Pixel coordinate grounding data
== Segment start ==
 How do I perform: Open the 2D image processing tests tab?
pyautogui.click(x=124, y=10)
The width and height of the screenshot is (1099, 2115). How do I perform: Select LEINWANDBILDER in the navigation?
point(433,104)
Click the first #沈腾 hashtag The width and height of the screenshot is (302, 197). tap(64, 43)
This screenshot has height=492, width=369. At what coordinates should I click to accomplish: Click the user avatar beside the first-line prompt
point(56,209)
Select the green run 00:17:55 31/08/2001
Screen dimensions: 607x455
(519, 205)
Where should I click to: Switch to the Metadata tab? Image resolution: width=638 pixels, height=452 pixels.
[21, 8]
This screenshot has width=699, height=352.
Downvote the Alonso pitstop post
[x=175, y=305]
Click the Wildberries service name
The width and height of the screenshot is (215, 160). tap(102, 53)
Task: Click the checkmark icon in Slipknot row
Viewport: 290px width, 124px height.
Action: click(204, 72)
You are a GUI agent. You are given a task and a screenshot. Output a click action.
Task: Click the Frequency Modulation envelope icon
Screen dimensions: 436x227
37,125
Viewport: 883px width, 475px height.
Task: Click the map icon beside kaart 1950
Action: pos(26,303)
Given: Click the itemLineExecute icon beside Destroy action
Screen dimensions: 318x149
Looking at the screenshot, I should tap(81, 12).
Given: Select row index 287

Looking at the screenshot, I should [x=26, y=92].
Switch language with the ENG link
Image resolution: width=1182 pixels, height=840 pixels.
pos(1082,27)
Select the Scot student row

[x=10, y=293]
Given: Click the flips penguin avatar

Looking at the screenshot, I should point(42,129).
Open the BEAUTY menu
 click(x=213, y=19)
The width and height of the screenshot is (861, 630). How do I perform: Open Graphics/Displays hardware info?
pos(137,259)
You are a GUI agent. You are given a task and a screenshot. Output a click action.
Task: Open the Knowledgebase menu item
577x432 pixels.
== Segment end ==
• [AIM OF THE TASK]: Each entry in the data should be restated exactly as it was written.

• [EXERCISE RESPONSE]:
 How do I perform: Open the 2D image processing tests tab?
pyautogui.click(x=124, y=10)
The width and height of the screenshot is (1099, 2115). How do I perform: Select LEINWANDBILDER in the navigation?
point(433,104)
Click the first #沈腾 hashtag The width and height of the screenshot is (302, 197). tap(64, 43)
This screenshot has height=492, width=369. At what coordinates should I click to accomplish: Click the user avatar beside the first-line prompt
point(56,209)
Select the green run 00:17:55 31/08/2001
Screen dimensions: 607x455
(519, 205)
Where should I click to: Switch to the Metadata tab? Image resolution: width=638 pixels, height=452 pixels.
[21, 8]
This screenshot has width=699, height=352.
Downvote the Alonso pitstop post
[x=175, y=305]
Click the Wildberries service name
The width and height of the screenshot is (215, 160). tap(102, 53)
Task: Click the checkmark icon in Slipknot row
Viewport: 290px width, 124px height.
Action: click(204, 72)
You are a GUI agent. You are given a task and a screenshot. Output a click action.
Task: Click the Frequency Modulation envelope icon
Screen dimensions: 436x227
37,125
Viewport: 883px width, 475px height.
Task: Click the map icon beside kaart 1950
Action: pos(26,303)
Given: Click the itemLineExecute icon beside Destroy action
Screen dimensions: 318x149
Looking at the screenshot, I should tap(81, 12).
Given: Select row index 287

Looking at the screenshot, I should [x=26, y=92].
Switch language with the ENG link
Image resolution: width=1182 pixels, height=840 pixels.
pos(1082,27)
Select the Scot student row

[x=10, y=293]
Given: Click the flips penguin avatar

Looking at the screenshot, I should point(42,129).
Open the BEAUTY menu
 click(x=213, y=19)
The width and height of the screenshot is (861, 630). How do I perform: Open Graphics/Displays hardware info?
pos(137,259)
You are a GUI agent. You are given a task and a screenshot. Output a click action.
Task: Open the Knowledgebase menu item
577x432 pixels.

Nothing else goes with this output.